Records supplied.
*** Block opens ***

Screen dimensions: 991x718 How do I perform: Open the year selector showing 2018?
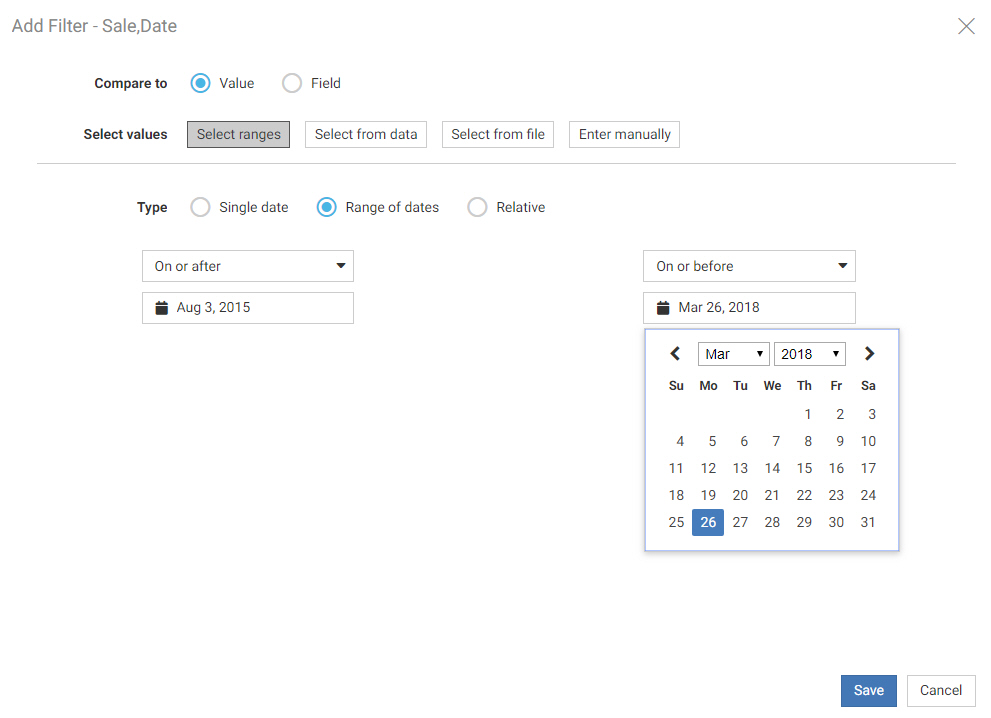click(810, 353)
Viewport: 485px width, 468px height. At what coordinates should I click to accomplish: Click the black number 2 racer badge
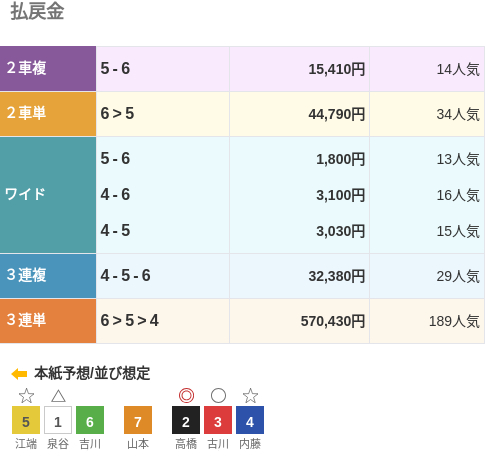point(186,420)
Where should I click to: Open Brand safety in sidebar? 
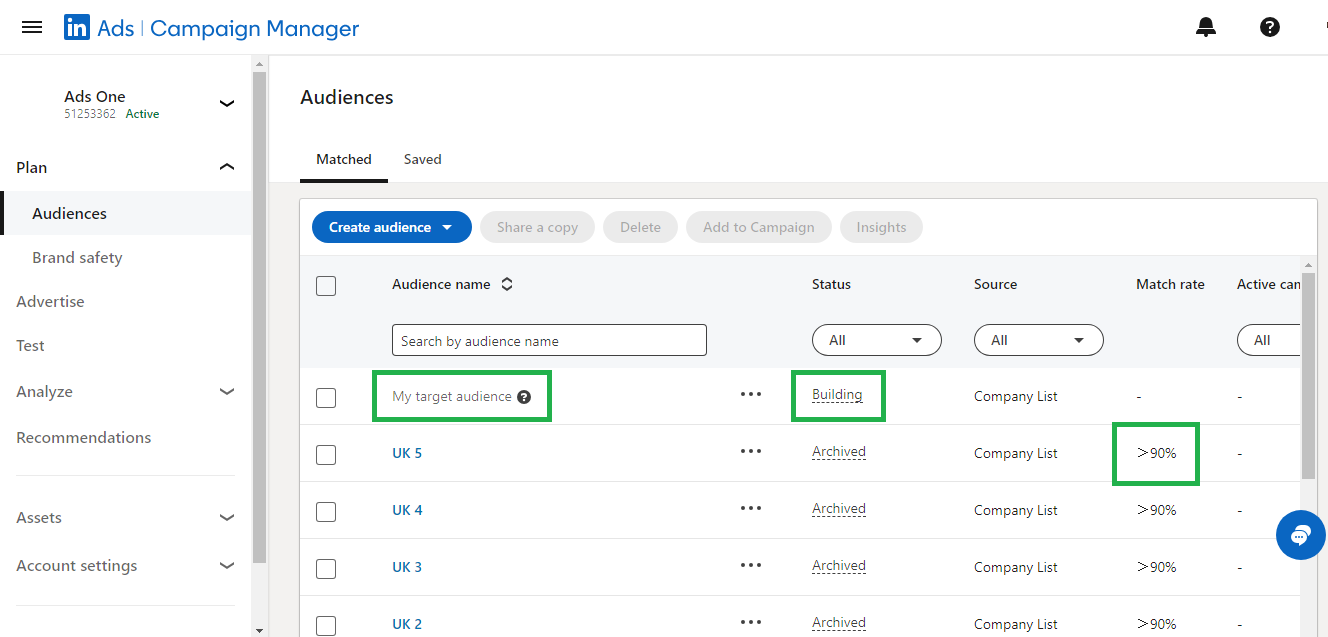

*** Block closes ***

Task goal.
The records above should be reproduced exactly, with no pictures included.

Output below.
Screen dimensions: 991x718 How do I perform: Open the year selector showing 2018?
click(810, 353)
Viewport: 485px width, 468px height. At what coordinates should I click to accomplish: Click the black number 2 racer badge
point(186,420)
Where should I click to: Open Brand safety in sidebar? 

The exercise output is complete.